I think it's more a quasi-continuous spectrum.

On one side, we have alias-free toy languages (no arrays, no pointers, 
no call-by-reference, just to name the most common sources of aliasing).

SQL is slightly more dangerous: it does have aliases, but they are 
rarely a problem (mostly because views aren't a very common thing, and 
even if they are used, they aren't usually so abstract that they really 
hide the underlying dependencies).

Next are languages with arrays and call-by-reference. "Pascal without 
pointers" would be a candidate.
Here, aliasing occurs, and it can and does hide behind abstraction 
barriers, but it's not a serious problem unless the software becomes 
*really* large.

The end of the line are languages that use references to mutable data 
everywhere. All OO languages are a typical example of that.

Regards,
Jo


------------------------------

Date: Fri, 14 Jul 2006 13:19:05 +0200
From: Joachim Durchholz <jo@durchholz.org>
Subject: Re: What is a type error?
Message-Id: <e97usd$ipd$1@online.de>

Marshall schrieb:
> Joachim Durchholz wrote:
>> It's just that I know that it's viable to give up destructive updates.
>> Giving up pointers is a far more massive restriction.
> 
> Oddly, I feel the opposite. While it's true there are many domains
> for which purely functional programming is a fine choice, there
> are some domains for which it is insufficient. Any kind of data
> managament, for example, requires that you be able to update
> the information.

Sure, the data itself cannot be managed non-destructively.

However, the programs that operate on the data need not do destructive 
updates internally. That way, I can have pointers inside the programs 
without giving up aliasing.
(Aliasing is really, really, really important. It's the reason why 
mathematicians can handle infinite objects - they copy just the alias, 
i.e. the name or description, instead of the object itself. It's one of 
the things that make abstraction useful.)

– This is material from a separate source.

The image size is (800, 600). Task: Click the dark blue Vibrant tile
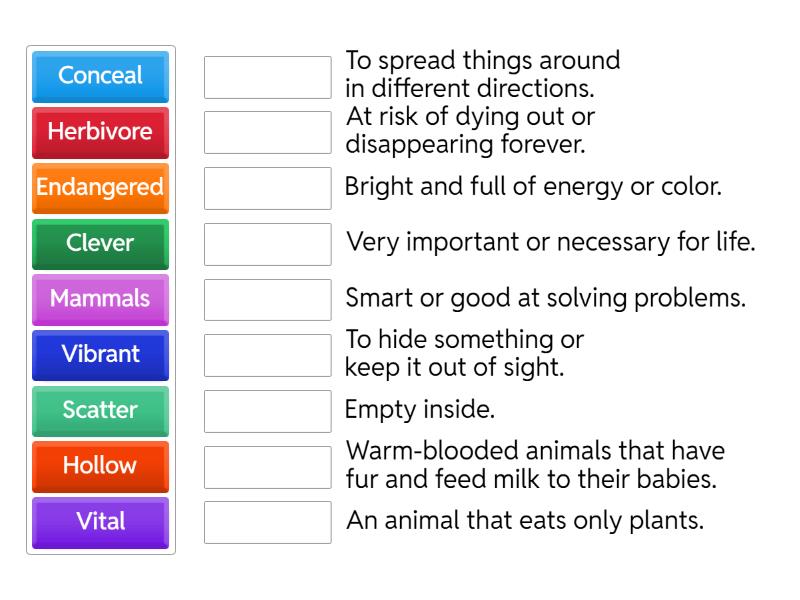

>>> Right. To me the response to this clear: give up pointers. Imperative
>>> operations are too useful to give up; indeed they are a requirement
>>> for certain problems.
>> I don't know any.
>> In some cases, you need an additional level of conceptual indirection -
>> instead of *doing* the updates, you write a function that *describes* them.
> 
> But then what do you do with that function?

I pass it to an engine that's imperative.

However, that engine doesn't need to do aliasing anymore.

In other words, I'm separating mutability and aliasing, so that they 
can't combine and explode.

 > Let's say I have an
> employee database. John Smith just got hired on 1/1/2006 with
> a salary of $10,000. I need to record this fact somewhere. How
> do I do that without variables? Current-employees is a variable.
> Even if I have the space to keep all historical data, so I'm not
> deleting anything, I still have to have a variable for the latest
> version of the accumulated data. I can solve this without
> pointers, but I can't solve it without variables.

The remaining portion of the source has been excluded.